Arguably everything in this photo is better than two cheap wall reliefs but those ‘4 Spooky Haunted Frames’ (it’s their official name) are debatably the best thing Poundstretcher is selling this year. You get four for a pound and they’re all winners, what does it for me is that two of them (the medusa and the bride and groom) recall the changing portraits in the Haunted Mansion and any Halloween decoration that recalls the Haunted Mansion is an instant buy, though the old boy next to Medusa becomes a fascist vampire and that’s two completely different types of horrific revelation in one so lots of props for that. The Pirate Skull is a Pirate Skull and Pirate Skulls are never uncool, especially when they cost £1-something , never pass up the chance to buy a Pirate Skull and increase your awesomity. The club is just for me, just for around the house like, I think it looks like it’s made of teabags.

 
Dinofroz!
And what could top off buying great Halloween goodies better than finding a new monster toy toyline? Ever heard of Dinofroz: Dragons’ Revenge? Nope, me neither - but that’s just because we’re not Italian. Wikipedia tells me that Dinofroz is an Italian kids media franchise masterminded by Giochi Preziosi, an Italian toy company that’s and old the hills (well it was founded in 1978 so it’s less ‘old as the hills‘ and more ‘as old as Give ‘Em Enough Rope by the Clash’ but whatever, it’s been around for ages) and who’re probably mostly known today as the people behind Gormitti. Apparently it’s a Yu-Gi-Oh style thing built around a card game and a cartoon that dates back to 2012, as I actually said aloud ‘they remind me of Yu-Gi-Oh but in a good way’ to my mum (who really couldn’t have cared less) when I was buying them I shall now feel a bit smug. I scanned Gorilla’s cardback so you can believe me when I say Drakemon was objectively the coolest character in this wave:


Tell me I’m wrong, I’m hoping he’s some kind of uber tier big bad Mega Rayquaza meets Prime Evil level supervillain but he could just be Charizard for all I know. Drakemon and T-Rex are available in Drakemon’s 7-inch scale and all four can be found in Gorilla’s 3 ¾ inch scale, plus according to this all but Artik are available with a bunch of others in a smaller scale still.
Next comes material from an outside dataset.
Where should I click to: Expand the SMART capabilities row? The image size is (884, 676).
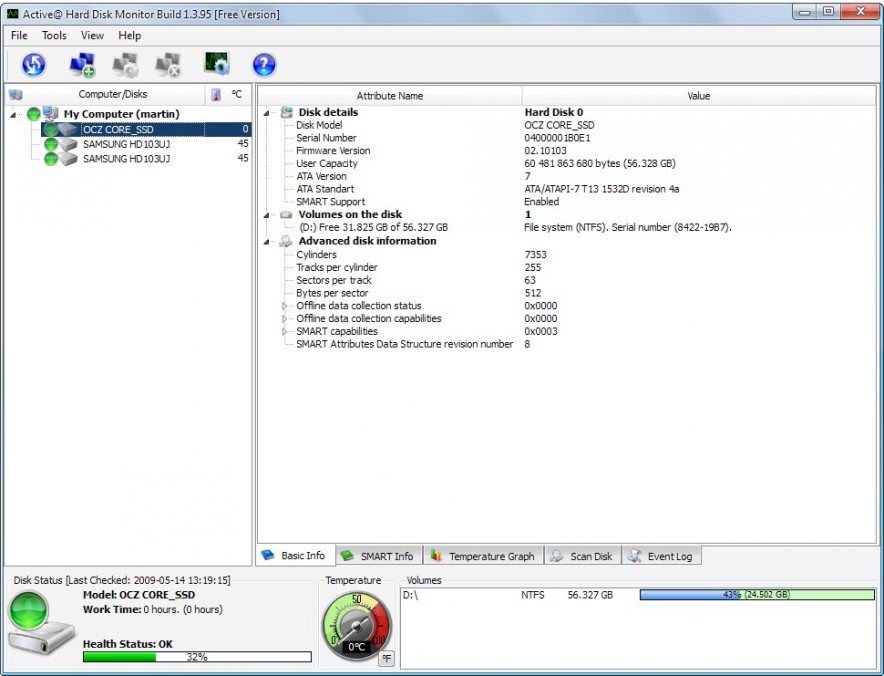pos(286,332)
Gorilla’s as sweet as a brussel coloured giant ape in gauntlets can be and he has a nice fist-pounding action feature via a big lever on his back. Drakemon has no action feature because if you’re that cool you don’t need one I guess, he does have a hinged jaw though which actually makes him better than many collector’s figures. He also has a lovely design on the back of wings that mixes Mulan and Monster High, so he’s quite the stylish hell lord all ‘round and proves that Giochi Prziosi didn’t skimp on the detailing, that makes him better than half of Playmates releases since 2010.


I’ll be honest, I dashed this out quick and with no forethought, I’m pretty sure it shows. I haven’t had the urge to blog about something (or an urge to do anything) for a while so when I did have at least half an urge I got a bit excited. So I haven’t got a conclusion, thanks for reading, sorry it was a bit shit.